### [Aim 1]
In the passage on passion and the Request Pulse, what role does Bjoern hold?

### [Document excerpt]
»»
Passion & The Request Pulse

We at ICANS believe that we can only deliver high performance continuously, by working in a passionate team of very smart, skilled and result-oriented individuals.

You may have already read this quote somewhere else on our home page. And although the above is the truth, the whole truth and nothing but the truth, I always feel kind of uncomfortable in writing such things, as it potentially sounds like ordinary marketing bs. Additionally it is bound to be very subjective, which makes such a statement even more questionable.

Probably giving real world examples is one good way to make such statements more tangible.

So today I’ll try to make this statement more tangible by giving you an example – I just experienced last night – what “being passionate” means to me:

Bjoern (Team Leader R&D) had a neat idea on how to make a request better observable throughout all (sub)-systems of our platform services. So far nothing too spectacular, as we are a team of very smart and skilled individuals, having neat ideas all the time ;)
But even though Bjoern didn’t expect this idea to be implemented in the near future, he went the extra mile after a hard working day, drafting his idea in a way someone else could easily catch up at some appropriate time in the future. That’s passion to me!

 

Still not interested in my marketing bs? Maybe Bjoern’s draft concept is of interest to you:

Brain Dump: The Request Pulse

The Idea

The Request Pulse is a concept, which allows us to observe how a request spreads within our system. The request does not necessarily have to be a HTTP request, it could also be the execution of a cron job or something like that.
««
### [Listed entries]
»»
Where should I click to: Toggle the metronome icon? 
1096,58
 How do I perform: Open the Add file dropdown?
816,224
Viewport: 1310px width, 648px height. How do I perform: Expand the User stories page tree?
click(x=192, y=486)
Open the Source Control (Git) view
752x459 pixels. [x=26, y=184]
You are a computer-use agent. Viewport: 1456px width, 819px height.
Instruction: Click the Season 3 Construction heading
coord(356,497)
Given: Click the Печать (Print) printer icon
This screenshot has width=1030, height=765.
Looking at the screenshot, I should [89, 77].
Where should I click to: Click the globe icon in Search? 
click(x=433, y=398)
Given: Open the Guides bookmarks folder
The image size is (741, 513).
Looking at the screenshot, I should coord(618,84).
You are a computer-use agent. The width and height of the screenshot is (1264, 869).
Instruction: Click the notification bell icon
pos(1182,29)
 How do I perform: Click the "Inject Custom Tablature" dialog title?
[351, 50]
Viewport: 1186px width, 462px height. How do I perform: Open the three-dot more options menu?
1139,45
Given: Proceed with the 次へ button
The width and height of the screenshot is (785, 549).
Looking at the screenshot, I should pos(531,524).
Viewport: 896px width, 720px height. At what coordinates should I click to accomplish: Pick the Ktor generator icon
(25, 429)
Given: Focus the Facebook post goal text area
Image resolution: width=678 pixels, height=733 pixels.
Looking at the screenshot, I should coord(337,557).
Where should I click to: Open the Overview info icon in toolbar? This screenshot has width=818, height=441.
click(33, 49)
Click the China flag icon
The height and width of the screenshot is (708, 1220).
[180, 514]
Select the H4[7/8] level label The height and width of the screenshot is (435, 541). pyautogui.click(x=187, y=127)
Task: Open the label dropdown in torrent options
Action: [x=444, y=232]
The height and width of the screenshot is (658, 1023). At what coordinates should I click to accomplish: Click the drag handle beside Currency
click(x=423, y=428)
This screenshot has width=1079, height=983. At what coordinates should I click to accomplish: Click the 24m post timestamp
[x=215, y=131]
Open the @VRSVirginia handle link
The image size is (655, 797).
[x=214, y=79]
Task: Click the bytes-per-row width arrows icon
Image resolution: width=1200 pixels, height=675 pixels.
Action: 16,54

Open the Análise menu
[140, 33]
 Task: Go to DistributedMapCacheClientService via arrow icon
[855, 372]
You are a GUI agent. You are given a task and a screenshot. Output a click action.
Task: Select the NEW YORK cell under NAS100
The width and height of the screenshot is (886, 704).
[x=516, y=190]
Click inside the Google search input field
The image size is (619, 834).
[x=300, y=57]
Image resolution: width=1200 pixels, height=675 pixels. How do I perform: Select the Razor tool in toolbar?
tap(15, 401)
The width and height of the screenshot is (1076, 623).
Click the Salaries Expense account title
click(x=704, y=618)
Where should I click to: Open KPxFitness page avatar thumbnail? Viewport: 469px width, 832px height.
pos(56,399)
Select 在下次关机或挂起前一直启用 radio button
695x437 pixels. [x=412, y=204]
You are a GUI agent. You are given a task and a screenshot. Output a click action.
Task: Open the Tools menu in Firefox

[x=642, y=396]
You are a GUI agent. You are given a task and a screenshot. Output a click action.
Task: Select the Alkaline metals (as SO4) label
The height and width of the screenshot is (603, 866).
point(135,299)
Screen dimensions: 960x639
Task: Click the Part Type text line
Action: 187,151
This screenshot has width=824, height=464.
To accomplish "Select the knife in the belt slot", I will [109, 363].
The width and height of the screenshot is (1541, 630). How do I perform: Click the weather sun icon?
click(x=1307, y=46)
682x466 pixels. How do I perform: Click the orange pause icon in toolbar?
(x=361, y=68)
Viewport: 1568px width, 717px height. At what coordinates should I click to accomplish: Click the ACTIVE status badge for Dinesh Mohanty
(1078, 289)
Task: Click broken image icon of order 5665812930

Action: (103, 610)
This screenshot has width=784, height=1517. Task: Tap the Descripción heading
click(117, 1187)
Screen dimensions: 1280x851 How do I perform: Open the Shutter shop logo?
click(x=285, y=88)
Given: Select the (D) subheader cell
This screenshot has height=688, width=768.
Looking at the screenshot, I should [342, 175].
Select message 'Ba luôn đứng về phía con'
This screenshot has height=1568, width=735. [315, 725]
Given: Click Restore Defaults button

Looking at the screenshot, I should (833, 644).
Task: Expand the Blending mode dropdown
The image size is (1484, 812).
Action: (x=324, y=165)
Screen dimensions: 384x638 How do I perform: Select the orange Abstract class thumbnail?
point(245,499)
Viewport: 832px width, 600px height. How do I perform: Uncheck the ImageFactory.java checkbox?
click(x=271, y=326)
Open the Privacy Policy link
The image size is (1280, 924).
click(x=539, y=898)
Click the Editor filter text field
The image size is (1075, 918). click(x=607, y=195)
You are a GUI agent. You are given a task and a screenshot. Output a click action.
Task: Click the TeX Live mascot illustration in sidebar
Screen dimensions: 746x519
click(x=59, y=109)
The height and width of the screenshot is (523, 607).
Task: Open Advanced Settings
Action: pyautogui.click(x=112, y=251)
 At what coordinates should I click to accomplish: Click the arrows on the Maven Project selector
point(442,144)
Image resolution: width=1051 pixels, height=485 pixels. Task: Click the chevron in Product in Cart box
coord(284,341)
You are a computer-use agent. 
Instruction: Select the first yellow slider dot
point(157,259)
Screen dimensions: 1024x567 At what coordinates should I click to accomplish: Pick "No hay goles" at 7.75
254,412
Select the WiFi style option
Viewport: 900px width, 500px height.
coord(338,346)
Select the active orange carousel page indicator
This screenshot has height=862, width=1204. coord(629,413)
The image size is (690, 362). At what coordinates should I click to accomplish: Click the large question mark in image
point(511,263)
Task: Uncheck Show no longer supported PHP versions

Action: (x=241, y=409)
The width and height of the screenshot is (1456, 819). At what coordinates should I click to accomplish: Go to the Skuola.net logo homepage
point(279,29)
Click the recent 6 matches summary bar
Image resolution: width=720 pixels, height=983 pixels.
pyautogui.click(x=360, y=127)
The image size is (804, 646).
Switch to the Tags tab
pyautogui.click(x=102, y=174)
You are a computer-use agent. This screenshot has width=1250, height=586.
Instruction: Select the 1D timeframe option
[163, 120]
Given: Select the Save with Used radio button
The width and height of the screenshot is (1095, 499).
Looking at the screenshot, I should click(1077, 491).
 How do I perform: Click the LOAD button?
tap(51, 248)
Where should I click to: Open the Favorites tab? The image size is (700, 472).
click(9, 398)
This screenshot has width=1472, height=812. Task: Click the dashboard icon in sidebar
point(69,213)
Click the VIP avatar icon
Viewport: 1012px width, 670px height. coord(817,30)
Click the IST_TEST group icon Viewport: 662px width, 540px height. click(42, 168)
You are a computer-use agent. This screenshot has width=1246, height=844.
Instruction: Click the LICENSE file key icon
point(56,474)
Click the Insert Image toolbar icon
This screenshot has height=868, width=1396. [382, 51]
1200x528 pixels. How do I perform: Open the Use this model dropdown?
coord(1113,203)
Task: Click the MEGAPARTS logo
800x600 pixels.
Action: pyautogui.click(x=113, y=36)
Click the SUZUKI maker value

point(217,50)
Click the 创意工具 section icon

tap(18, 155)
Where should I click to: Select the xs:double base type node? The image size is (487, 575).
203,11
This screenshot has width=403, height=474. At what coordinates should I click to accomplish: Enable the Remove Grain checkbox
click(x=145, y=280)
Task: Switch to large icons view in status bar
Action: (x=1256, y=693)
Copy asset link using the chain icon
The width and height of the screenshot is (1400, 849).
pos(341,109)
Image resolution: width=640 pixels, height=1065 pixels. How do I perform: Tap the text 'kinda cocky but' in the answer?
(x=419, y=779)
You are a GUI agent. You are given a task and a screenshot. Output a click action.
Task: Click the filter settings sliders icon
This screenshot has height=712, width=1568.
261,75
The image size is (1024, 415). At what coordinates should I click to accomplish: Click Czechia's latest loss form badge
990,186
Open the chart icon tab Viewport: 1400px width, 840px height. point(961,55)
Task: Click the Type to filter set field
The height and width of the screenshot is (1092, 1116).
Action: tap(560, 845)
««
### [Aim 2]
Swap "metronome" for "stopwatch" in the listing lines that run from the start of the listing through the line containing "752x459 pixels. [x=26, y=184]", changing nothing else. Return only those lines.

### [Full output 1]
Team Leader R&D

### [Full output 2]
Where should I click to: Toggle the stopwatch icon? 
1096,58
 How do I perform: Open the Add file dropdown?
816,224
Viewport: 1310px width, 648px height. How do I perform: Expand the User stories page tree?
click(x=192, y=486)
Open the Source Control (Git) view
752x459 pixels. [x=26, y=184]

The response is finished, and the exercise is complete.